▶ _Input material_

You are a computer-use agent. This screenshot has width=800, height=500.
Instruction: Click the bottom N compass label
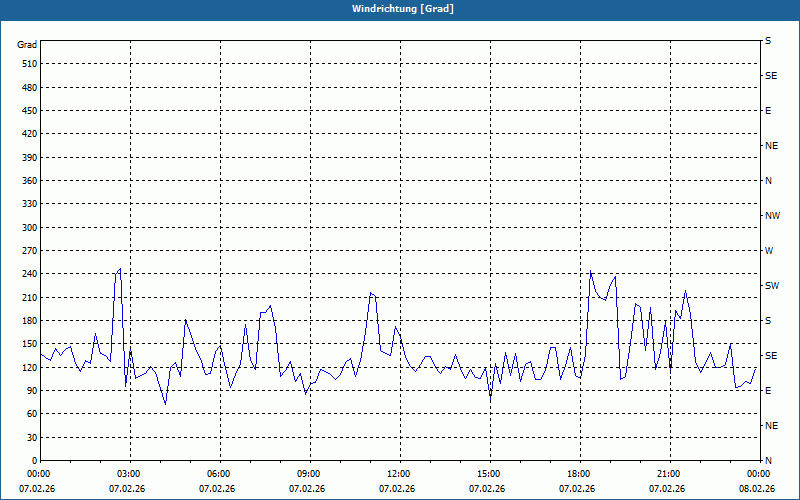tap(768, 461)
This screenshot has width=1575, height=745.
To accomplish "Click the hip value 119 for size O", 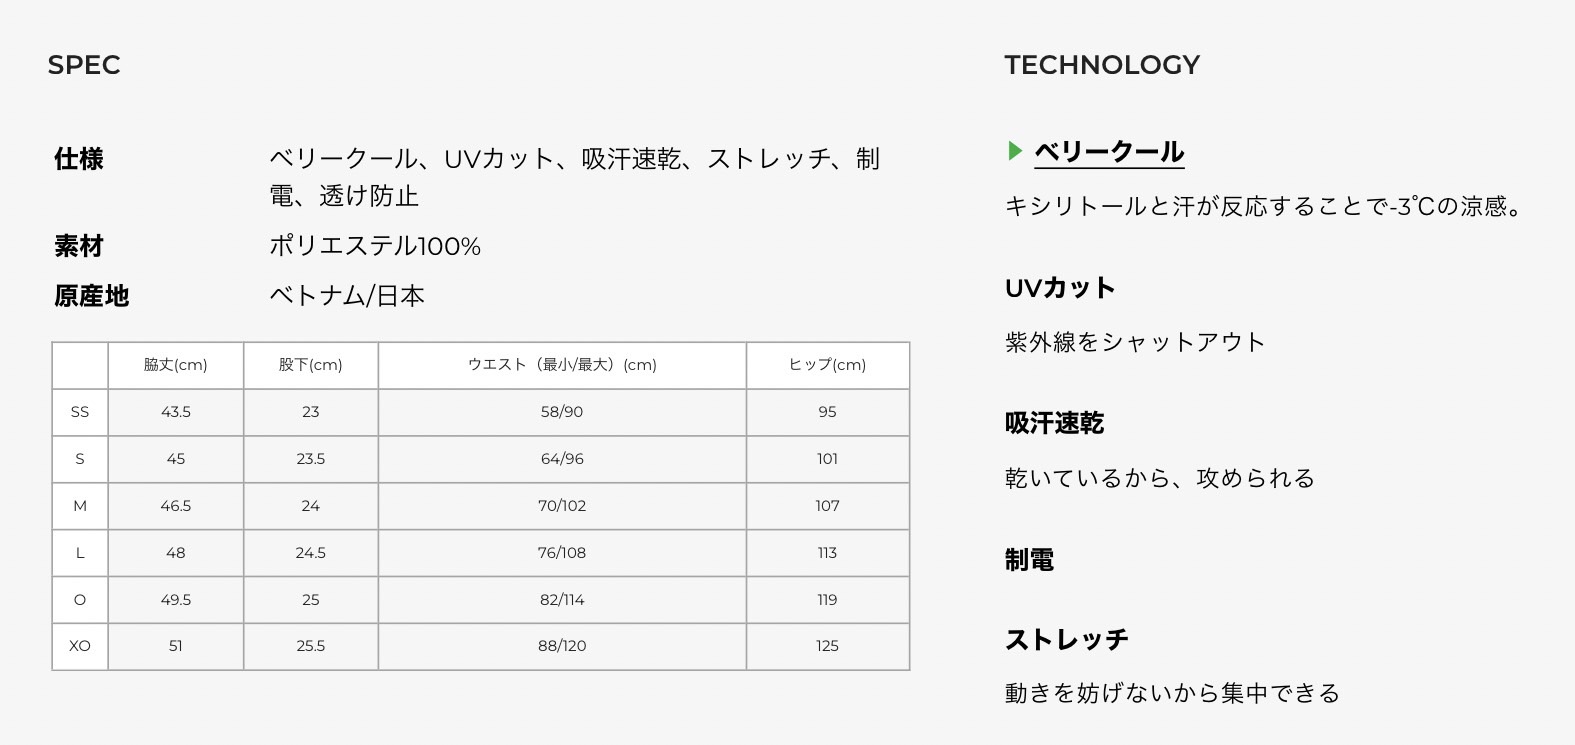I will tap(828, 600).
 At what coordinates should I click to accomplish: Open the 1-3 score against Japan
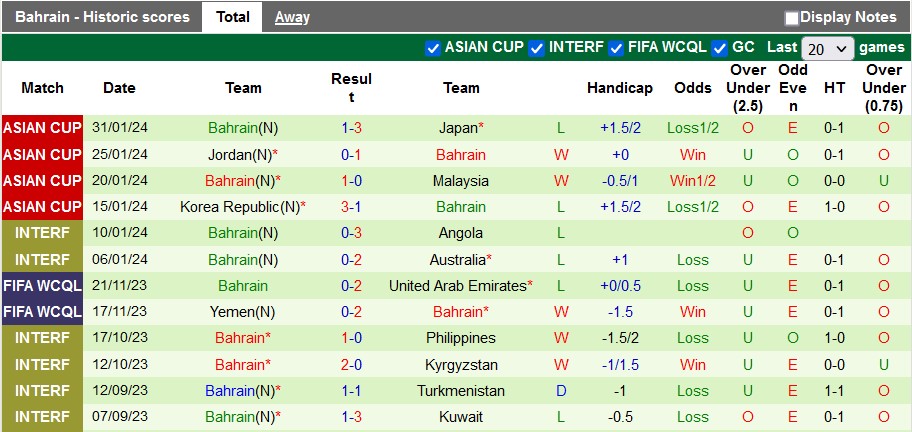(x=351, y=128)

▶ _Work task_
Show each line from the listing above that includes the word "screenshot".

▶ _Response box_
You are a computer-use agent. This screenshot has width=800, height=500.
This screenshot has width=1575, height=745.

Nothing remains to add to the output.